下関市は、昇給・賞与がある求人が多い傾向にあります。高収入を得たい場合は、給与だけではなく昇給・賞与に関してもチェックしておきましょう。また、「未経験OK」「ブランク可」と記載されている求人も多く、初心者が挑戦しやすい環境が用意されています。
岩国市では、変形労働制(シフト制)のほか、短時間での勤務も可能とする求人が多数存在します。「子どもが学校に行っている時間のみ働きたい」「趣味の時間も確保しつつ働きたい」という人におすすめです。
上記3市のほかにも、長門市・周南市・光市など広範囲で求人があるため、自宅から通える距離で勤務先を探すことができます。
まとめ
山口県では、未経験者やブランクのある人も歓迎し、結婚や育児、介護などで現場を離れた人にとっても働きやすい環境を用意しています。
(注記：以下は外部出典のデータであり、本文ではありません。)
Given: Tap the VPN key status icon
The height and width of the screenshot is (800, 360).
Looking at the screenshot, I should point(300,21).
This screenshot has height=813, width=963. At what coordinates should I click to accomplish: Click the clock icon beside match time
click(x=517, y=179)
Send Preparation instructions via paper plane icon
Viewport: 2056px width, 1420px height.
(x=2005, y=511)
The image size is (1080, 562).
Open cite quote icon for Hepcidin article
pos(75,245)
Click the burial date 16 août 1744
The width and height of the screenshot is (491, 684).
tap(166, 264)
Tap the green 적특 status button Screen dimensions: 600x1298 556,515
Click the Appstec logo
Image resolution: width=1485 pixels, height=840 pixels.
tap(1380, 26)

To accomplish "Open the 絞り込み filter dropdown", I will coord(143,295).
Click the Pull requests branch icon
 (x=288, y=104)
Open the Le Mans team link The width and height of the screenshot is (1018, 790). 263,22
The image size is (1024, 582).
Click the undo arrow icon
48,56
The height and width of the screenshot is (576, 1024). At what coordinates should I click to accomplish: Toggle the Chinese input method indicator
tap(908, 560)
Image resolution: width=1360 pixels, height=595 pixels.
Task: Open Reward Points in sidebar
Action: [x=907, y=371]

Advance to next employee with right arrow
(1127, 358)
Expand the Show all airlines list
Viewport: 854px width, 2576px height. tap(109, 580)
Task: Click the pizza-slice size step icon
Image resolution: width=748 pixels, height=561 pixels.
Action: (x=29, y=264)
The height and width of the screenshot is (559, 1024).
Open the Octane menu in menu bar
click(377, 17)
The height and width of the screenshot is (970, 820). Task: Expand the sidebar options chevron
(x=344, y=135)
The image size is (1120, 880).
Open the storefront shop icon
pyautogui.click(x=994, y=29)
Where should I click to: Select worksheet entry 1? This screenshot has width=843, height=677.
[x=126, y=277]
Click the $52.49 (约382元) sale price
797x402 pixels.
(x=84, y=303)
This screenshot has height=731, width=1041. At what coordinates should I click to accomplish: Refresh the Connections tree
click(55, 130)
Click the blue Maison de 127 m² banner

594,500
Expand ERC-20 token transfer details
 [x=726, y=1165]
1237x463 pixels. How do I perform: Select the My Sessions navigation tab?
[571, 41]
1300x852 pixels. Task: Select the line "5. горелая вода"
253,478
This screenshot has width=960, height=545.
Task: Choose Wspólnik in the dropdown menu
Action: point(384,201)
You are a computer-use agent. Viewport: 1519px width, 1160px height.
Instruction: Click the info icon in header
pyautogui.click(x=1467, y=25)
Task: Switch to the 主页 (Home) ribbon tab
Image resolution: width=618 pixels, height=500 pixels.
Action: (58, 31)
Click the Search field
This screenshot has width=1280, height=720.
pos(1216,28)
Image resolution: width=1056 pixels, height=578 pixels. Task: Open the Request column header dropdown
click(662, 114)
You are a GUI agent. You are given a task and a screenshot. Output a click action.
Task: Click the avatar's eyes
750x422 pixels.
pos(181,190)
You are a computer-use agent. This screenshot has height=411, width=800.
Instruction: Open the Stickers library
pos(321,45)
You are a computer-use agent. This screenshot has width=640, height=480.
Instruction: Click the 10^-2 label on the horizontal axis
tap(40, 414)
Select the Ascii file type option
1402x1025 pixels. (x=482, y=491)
山口県はスムーズに復帰できる環境を整えているため、子育て中の人も安心して求人に応募できるでしょう。
山口県で働く作業療法士の平均給与は、男女で異なります。全国平均と比較して男性の平均年収はやや低い傾向です。一方で、女性の平均年収は全国平均を上回っています。
同じ山口県でも、エリアによって求人の特徴は異なります。山口県で作業療法士の求人を探す際は、施設形態や雇用形態、給与や賞与だけではなく、エリアによる違いにも注目しながら求人を比較検討し、自分に適した勤務先を見つけましょう。